T. R. Foster1,2, G. Kuwahara2, K. Yamamoto2, R. Assi1,2, C. D. Protack1,2, M. R. Hall1,2, W. Williams1,2, P. Vasilas1, A. Dardik1,2 1VA Connecticut Healthcare System,West Haven, CT, USA 2Yale University School Of Medicine,New Haven, CT, USA
Introduction:
Metabolic syndrome increases the risk of cardiovascular events in patients with peripheral vascular disease. However, the role of metabolic syndrome in predisposing towards postoperative complications after vascular surgery is poorly described. This study explores the effect of metabolic syndrome on adverse events after four commonly performed vascular surgical operations.
Methods:
The records of patients who underwent carotid endarterectomy (CEA), arteriovenous fistula creation (AVF), major lower extremity amputation, or endovascular abdominal aortic aneurysm repair (EVAR) from 2004-2008 at a single institution were reviewed. An adverse event was defined according to operation and includes: re-stenosis > 50% after CEA, AVF primary failure < 6 mo, non-healing of the amputation site requiring operative revision, or development of endoleak any time after EVAR. These events were combined to study the effect of metabolic syndrome on the rate of overall post surgical adverse events. Metabolic syndrome (MetS) was defined as three or more of the following: blood pressure ≥ 130/85 or on antihypertensive medication, serum triglycerides ≥ 150 mg/dl, HDL ≤ 40 mg/dl for men or ≤ 50 mg/dl for women, fasting blood glucose ≥ 110 mg/dl or on anti-hyperglycemic medication, or BMI ≥ 27 kg/m2.
Results:
A total of 274 patients were included in the study. 99% of the patients were male.

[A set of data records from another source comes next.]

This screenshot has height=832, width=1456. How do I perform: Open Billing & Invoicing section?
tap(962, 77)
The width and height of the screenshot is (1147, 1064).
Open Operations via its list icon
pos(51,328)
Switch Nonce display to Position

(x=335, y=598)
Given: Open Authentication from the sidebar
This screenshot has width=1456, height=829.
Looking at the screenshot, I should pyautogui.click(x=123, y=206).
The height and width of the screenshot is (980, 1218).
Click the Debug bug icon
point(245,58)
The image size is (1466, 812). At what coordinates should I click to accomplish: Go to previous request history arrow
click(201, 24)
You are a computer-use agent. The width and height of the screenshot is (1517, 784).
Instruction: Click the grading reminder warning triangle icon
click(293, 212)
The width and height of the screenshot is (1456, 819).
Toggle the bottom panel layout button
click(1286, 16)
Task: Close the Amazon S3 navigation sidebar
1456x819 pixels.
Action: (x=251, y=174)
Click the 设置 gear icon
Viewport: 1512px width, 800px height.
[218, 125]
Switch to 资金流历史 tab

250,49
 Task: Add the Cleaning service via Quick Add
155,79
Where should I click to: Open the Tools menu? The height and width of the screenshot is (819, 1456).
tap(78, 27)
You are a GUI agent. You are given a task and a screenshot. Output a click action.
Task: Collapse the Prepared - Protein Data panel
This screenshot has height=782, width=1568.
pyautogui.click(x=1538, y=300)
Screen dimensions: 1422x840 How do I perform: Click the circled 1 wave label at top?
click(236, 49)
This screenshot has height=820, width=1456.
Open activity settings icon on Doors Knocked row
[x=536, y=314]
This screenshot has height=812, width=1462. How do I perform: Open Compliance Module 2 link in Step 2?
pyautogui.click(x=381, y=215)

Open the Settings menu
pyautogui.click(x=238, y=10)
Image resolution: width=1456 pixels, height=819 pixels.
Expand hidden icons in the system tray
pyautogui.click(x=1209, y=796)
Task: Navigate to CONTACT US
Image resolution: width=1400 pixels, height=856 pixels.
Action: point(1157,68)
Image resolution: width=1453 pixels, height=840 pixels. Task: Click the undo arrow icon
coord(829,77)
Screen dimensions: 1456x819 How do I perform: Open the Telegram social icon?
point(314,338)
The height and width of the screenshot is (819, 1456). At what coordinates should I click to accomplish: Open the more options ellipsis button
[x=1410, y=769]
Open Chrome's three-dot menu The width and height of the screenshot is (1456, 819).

The average age was 69 years, 76% were Caucasian. Mean follow up was 3.6 years. 69% of the patients had MetS and were more likely to be Caucasian. The baseline demographics were otherwise similar except that patients with MetS had statistically significant differences, compared to patients without MetS, in mean triglyceride level of 180 vs 119 (p<0.0001), mean HDL level of 35 vs 50 (p<0.0001), hypertension was present in 98% vs 86% of patients (p<0.0001), diabetes present in 68% vs 18% (p<0.0001), and BMI > 27 in 76% vs 21% of patients (p<0.0001). Patients with MetS had an increased rate of adverse events, 44% versus 33% (p=0.07, Chi-Square). Of all factors examined, logistic regression showed MetS to be the most predictive independent factor for adverse events (OR 2.89, p = 0.0020) There was no statistical significance in overall survival between patients with and without MetS (p = 0.66 Log-rank).
Conclusion:
Metabolic syndrome is prevalent among patients undergoing vascular surgical operations. MetS is an independent risk factor for adverse events following these operations, suggesting that MetS is a factor identifying high risk patients after vascular surgery. Patients with MetS may require increased post operative surveillance or targeted treatment to reduce the rate of these events.